Cientistas da divisão de pesquisa da Alexa AI estão desenvolvendo técnicas semi-supervisionadas e não-supervisionadas de aprendizado de máquina. Com elas, os sistemas de inteligência artificial aprendem a ficar mais responsivos sem precisar de dados previamente registrados.
Essas formas de aprendizagem também possuem suas limitações, mas ambas prometem melhorar as capacidades da Alexa. O objetivo é deixá-la mais próxima de características humanas.
“O que estamos perseguindo é a auto-aprendizagem. Aí está o nosso foco”, afirmou Ruhi Sarikaya, diretor de ciência aplicada da Amazon e da Alexa Machine Learning, em entrevista ao Venture Beat.

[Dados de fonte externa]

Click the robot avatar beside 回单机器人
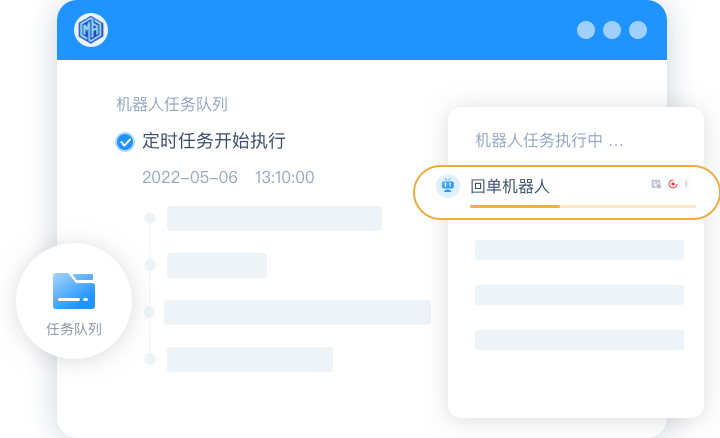(x=448, y=186)
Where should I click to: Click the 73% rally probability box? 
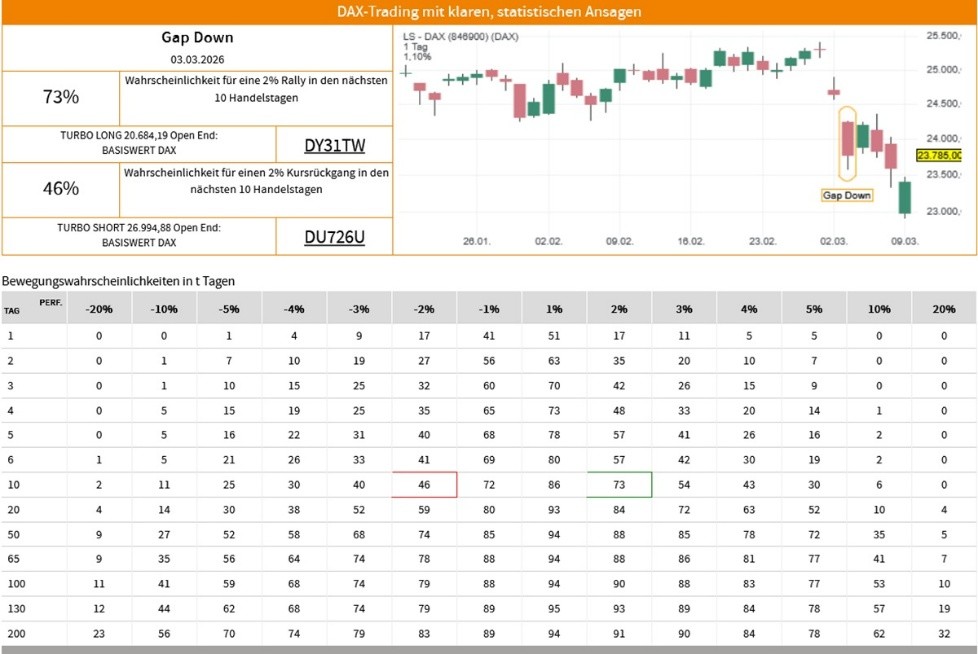61,97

Os resultados dos modelos de autoaprendizagem têm pontuações de confiança associadas e aqueles que se enquadram em um intervalo predefinido são usados para treinar o sistema ainda mais.
Tais técnicas já entraram em produção, embora de forma limitada. Se um usuário da Alexa nos EUA, Canadá, Austrália, Reino Unido e Índia disser à assistente algo como “Alexa, ligue as luzes do sofá”, mas as luzes que ele quer ligadas são, na verdade, as “Living Room Lights”, a Alexa pode sugerir “Você quis dizer Living Room Lights?”
Os esforços para melhorar a capacidade de antecipação da Alexa se encaixam com a evolução do Alexa Hunches, que recomenda proativamente ações baseadas em dados de dispositivos e sensores conectados.
Se o usuário falar “Alexa, boa noite”, o assistente pode responder, “By the way, sua luz da sala de estar está ligada. Você quer que eu a desligue?”.
Além do domínio de casa inteligente, métodos não supervisionados e semi-supervisionados estão abastecendo as Alexa Skills. Elas compreendem os mais de 90.000 aplicativos de voz de 325.000 desenvolvedores disponíveis na Alexa Skills Store.
Em outro exemplo de aprendizagem não-supervisionada transformando as maneiras pelas quais os modelos da Alexa são aprendidos, os pesquisadores da Amazon descreveram uma técnica que utilizou 250 milhões de interações não registradas para reduzir os erros de reconhecimento de fala em 8%.